An Ontario arbitrator recently ordered an arbitration proceeding under the provincial Arbitration Act be held in public. This is an unusual outcome given that arbitrations are generally understood as being a private alternative to public court proceedings. While the decision underscores that private arbitrators do have discretion to order public hearings, the result turns largely on the nature of this particular arbitration.


This ongoing arbitration is between two applicants, the Association of Municipalities of Ontario and the City of Toronto, and the respondent Stewardship Ontario. At issue is the amount of funding in 2014 for Ontario’s blue box program, which is a waste diversion program that operates in over 200 municipalities. Stewardship Ontario is a non-profit organization financed by the industries that are the brand owners or first importers of products and packaging materials managed under the blue box program. Provincial law requires that municipalities cover 50 per cent of the program costs, while the private sector (through Stewardship Ontario) is responsible for the remaining 50 per cent. The private-sector share for 2014 was estimated to be between C$95 and C$117 million.

The applicants sought a public arbitration hearing on two grounds. First, they argued that section 2(b) of theCharter of Rights and Freedoms was engaged such that the “open court” principle applied. Second, they argued that if the Charter did not apply, the arbitrator nevertheless had the discretionary power to open the proceedings to the public. The respondent agreed that the final decision could be public, but took the position that an open hearing could undermine the benefits of a private process.
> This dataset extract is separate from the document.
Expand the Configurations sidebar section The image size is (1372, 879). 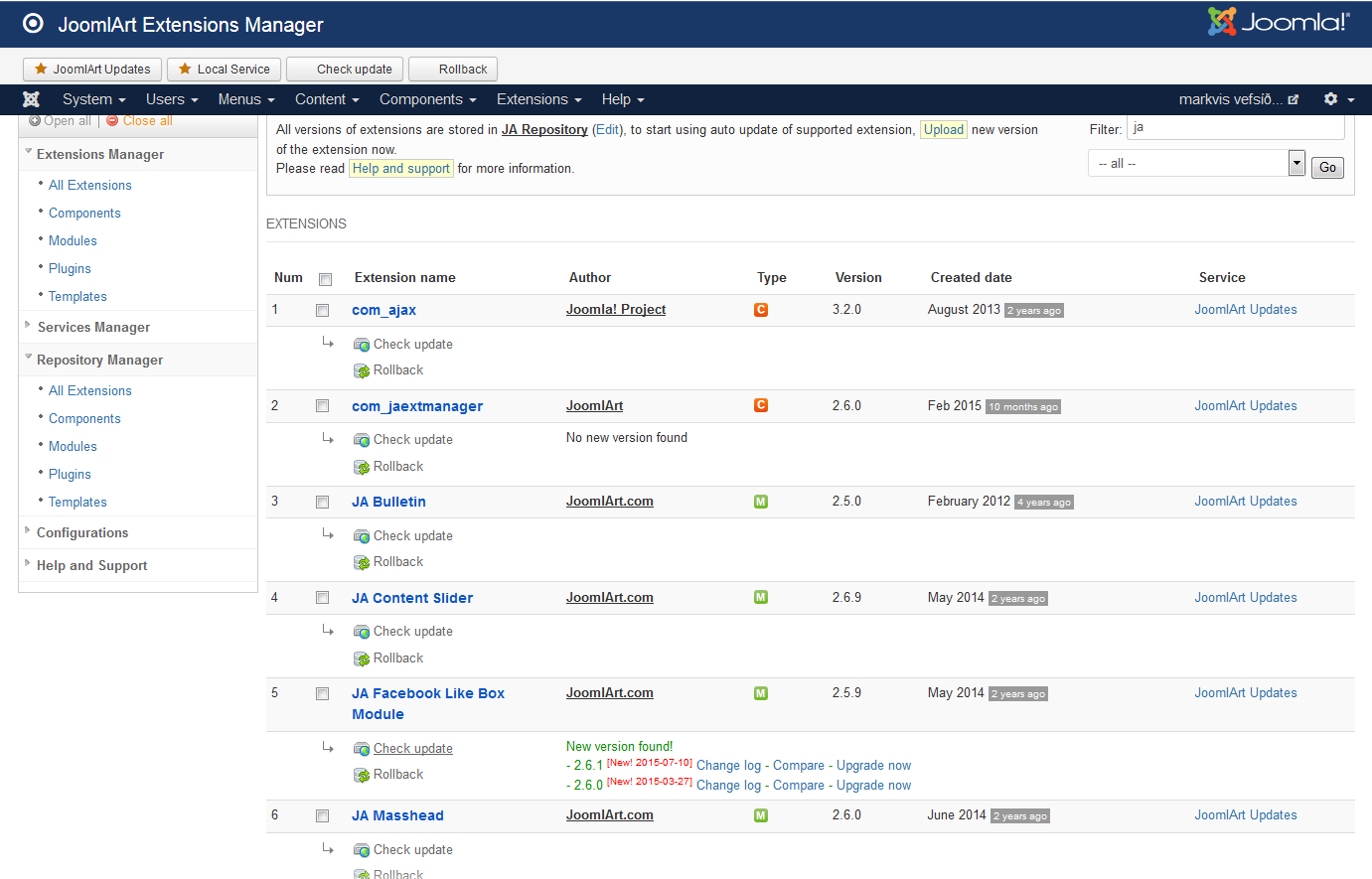(82, 532)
The decision was released on March 24, 2014.

On the first issue, the arbitrator concluded that the Charter was not engaged because he was not a governmental entity and was not exercising governmental or statutory authority.
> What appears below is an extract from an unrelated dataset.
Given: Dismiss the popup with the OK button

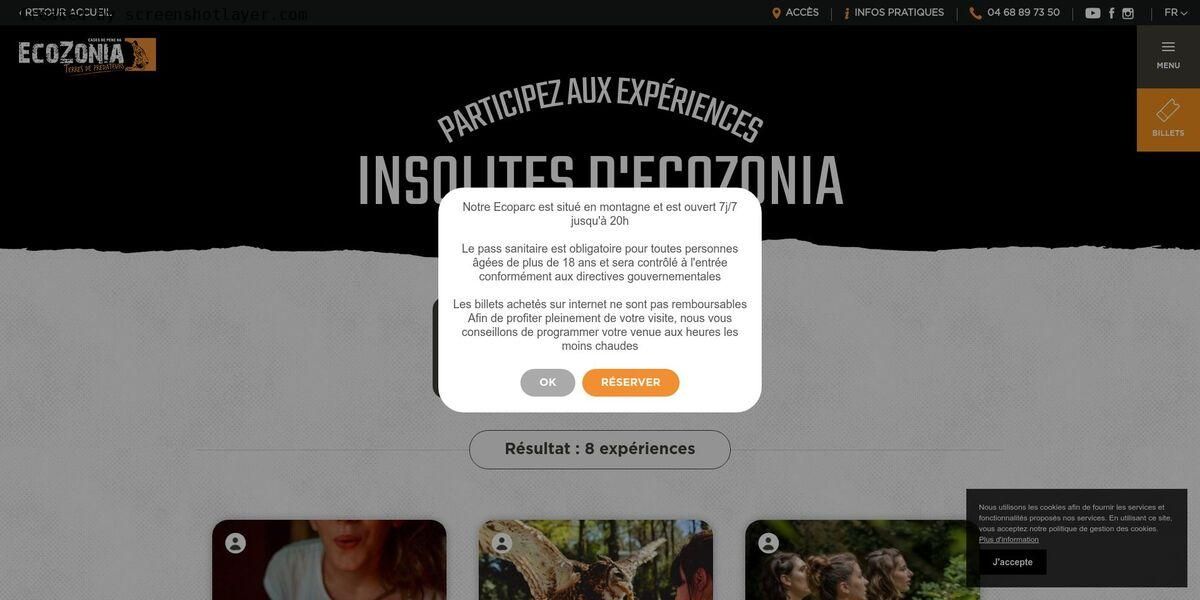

On the second issue, the arbitrator noted that case law on the private nature of arbitration was “sparse” and that the Arbitration Act was silent on the issue. Ultimately, his review of the authorities led him to assume – without conclusively deciding – that an arbitration process established by contract and held pursuant to the Arbitration Actis presumptively private unless the parties have agreed otherwise. In support of this presumption, he cited English and Australian case law, as well as rules of the London Court of International Arbitration and International Chamber of Commerce, amongst other major institutional dispute resolution bodies.

The arbitrator noted that the presumption in favour of a private arbitration was rebuttable. He identified four factors to be considered in deciding whether an arbitrator should exercise his or her discretion to rebut the presumption and to order a public hearing. The factors include:

  • the nature of the dispute;
  • the impact on the proceedings of the presence of the public and the media;
  • any negative effect on the parties; and
  • whether there is a legitimate public interest to be served.

After considering these factors, the arbitrator concluded that “an open and transparent hearing in this case will serve the public interest and will not detract from the parties’ ability to achieve a fair and just result.” In so doing, he noted, among other things, that the arbitration concerned a “potentially significant amount of taxpayer money.”


The blue box arbitration decision is one of the few cases to directly consider the private nature of arbitration in Canada. The decision signals that arbitrators acting under the Ontario Arbitration Act (and presumably other parallel provincial statutes) do possess the discretion to order public hearings. That said, it can be expected that they will operate from the baseline presumption that arbitration proceedings are private unless otherwise agreed by the parties.

A public hearing order will be inappropriate in most cases, especially in “private” disputes where there is no apparent public interest. The reach of the blue box arbitration decision is limited, as is signalled by the arbitrator’s explicit caveat that the case was “not a typical commercial arbitration” carried out under the Arbitration Act. The dispute also differed from a conventional arbitration in that there was no formal arbitration agreement between the parties and the dispute resolution process was established through statute.

Although dependent on its facts, the decision highlights the need for parties wishing to ensure that their arbitration remains private to set out their explicit agreement to that effect in the arbitration agreement and in the terms of reference of the arbitrator. This is particularly advisable if one or more of the parties to the arbitration is a public entity.